Du wirst zu diesem Thema viele Diskussionen hier im Forum finden. Beide Varianten haben Vor- und Nachteile.
Wir handhaben es auch so, dass wir ab der E-Jugend leistungshomogene Mannschaften bilden. Sichtungstrainings veranstalten wir allerdings nicht. Wir beobachten die Kinder über einen längeren Zeitraum und besprechen die Einschätzungen dann unter den (alten und neuen) Trainern. Das setzt natürlich voraus, dass alle hinter dieser Vorgehensweise stehen.
Das alles setzt natürlich eine gewisse Mindestgröße voraus. Wenn Du ohnehin nur 10 Kinder pro Jahrgang hast, macht das sicherlich nicht so viel Sinn.
Welche Vorteile hat dieses Vorgehen? Kommen wir zunächst zum fußballerischen Bereich. Dadurch, dass Du weitestgehend leistungshomogene Mannschaften bildest, haben die Kinder eher die Möglichkeit, auf ihrem passenden Niveau zu spielen und zu trainieren. Wenn Du die verschiedenen Mannschaften auch in den entsprechenden Staffeln zum Spielbetrieb melden kannst, sorgt das auf jeden Fall für die passenden Herausforderungen.
Aber auch im sozialen Bereich hat das Vortele. In der E-Jugend befinden wir uns in der 3.-5. Klasse - also rund um den Schulwechsel. In diesem Alter beginnen sie durchaus, ihre eigenen Fähigkeiten sowie die Fähigkeiten ihrer Mitspieler einzuschätzen und in Relation zueinander zu setzen. Du schützt mit diesem Vorgehen die schwächeren Spieler und sorgst für Erfolgserlebnisse. Ich behaupte sogar, dass manch schwächerer Spieler mit dem Fußball aufhört, weil er bei jedem Training und Spiel hoffnungslos überfordert ist.

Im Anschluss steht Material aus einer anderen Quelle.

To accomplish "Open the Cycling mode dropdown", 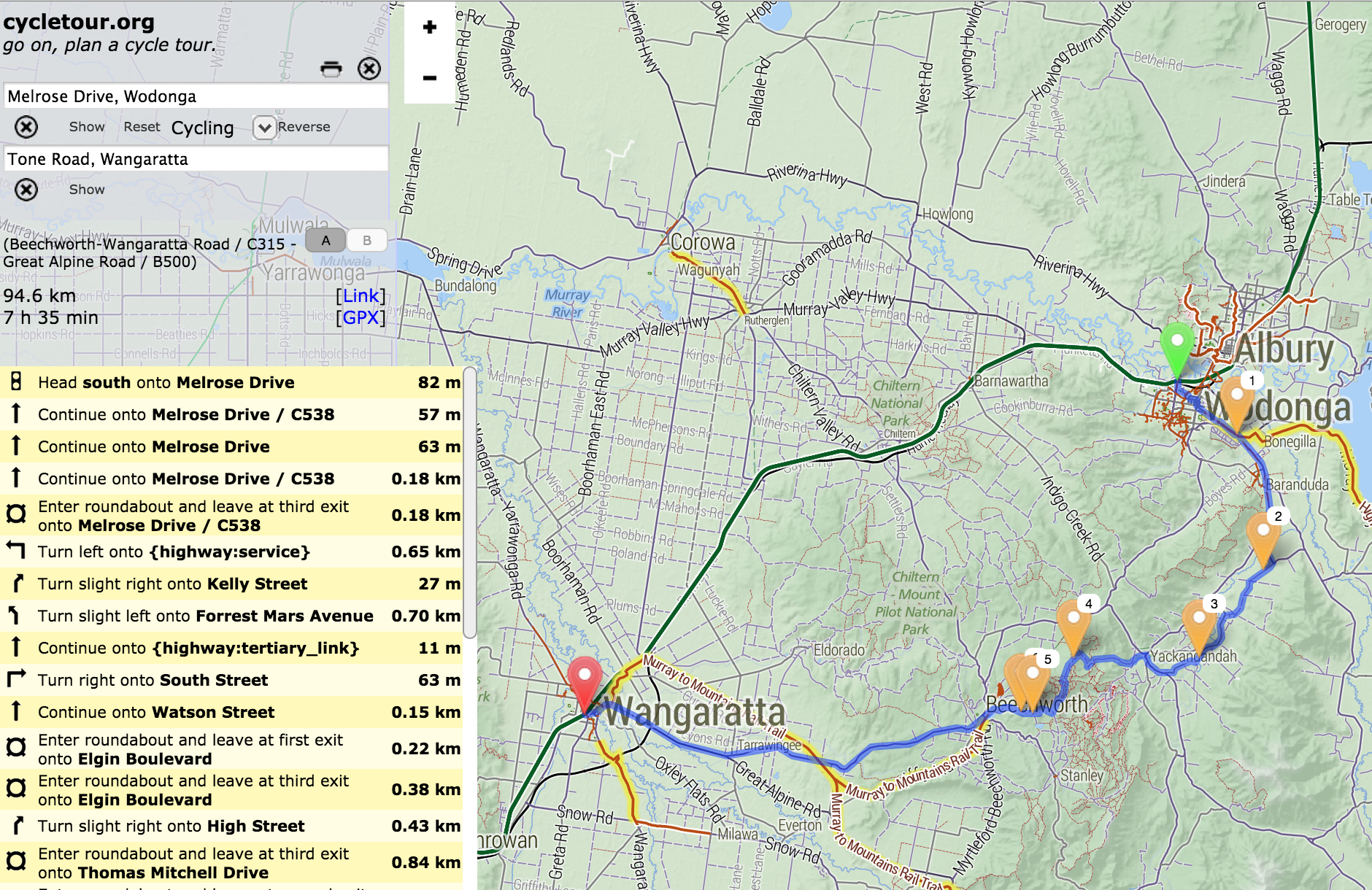I will coord(263,128).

Natürlich kenne ich auch viele Deiner Gegenargumente.
Es soll wenig bis gar keine Rücksicht auf Freundschaften, jetziger Mannschaftszusammenhalt usw. genommen werden.
Das ist natürlich ungeschickt. Wer für die E1 vorgesehen ist, aber lieber mit seinem Freund in der E3 spielen will, soll das natürlich dürfen. Dieser Punkt hat übrigend auch eine andere Seite. Da ihr bislang in Jahrgängen spielt, konnten manche nicht mit ihren Freunden spielen. Wer im 2. HJ 06 geboren ist, geht mit Kindern des 1. HJ 07 in eine Klasse. Fußball lasst Ihr sie aber nicht zusammen spielen, obwohl sie evtl. beste Freunde sind.
Was den Mannschaftszusammenhalt angeht, entwickelt sich das schneller als Erwachsene wahrhaben wollen. Meine aktuelle Truppe hat in der Vorsaison in vier unterschiedlichen Mannschaften gespielt. Teamgeist war von Anfang an da. Das liegt aber auch daran, dass wir im Verein immer wieder mannschafts- und altergruppenübergreifende Events veranstalten. Die Kinder treffen sich ohnehin mannschafts- und altersgruppenübergreifend zum Bolzen.
Ich finde es als völligen Blödsinn, diese Zerteilung schon im E-Jugendalter vorzunehmen.
Zerteilt (gerne wird auch das Wort zerreißen benutzt) Ihr die Mannschaften oder teilt Ihr sie einfach nur neu ein?
Nach meiner Erfahrung haben die Kinder (bei entsprechenden Rahmenbedingungen) die wenigsten Probleme mit dieser Vorgehensweise. Kinder sind durchaus bereit, ihre Komfortzone zu verlassen und sich auf Neues einzulassen. Vorbehalte vor Neuem haben eher die Eltern... Nach meiner Beobachtung bilden sich aus vielen Mannschaften, die lange in gleicher Konstellation zusammenbleiben, Vereine im Verein...
Eingebettet in ein Gesamtkonzept überwiegen für mich die Vorteile. Wenn das Ziel der Jugendleitung aber nur eine starke E1 ist, die alles weghaut, stimme ich Dir zu: Das ist Blödsinn.
Was ich ganz wichtig finde:
Wie auch immer man in diesem Punkt vorgeht - macht es immer gleich und ändert das Vorgehen nicht von Jahr zu Jahr.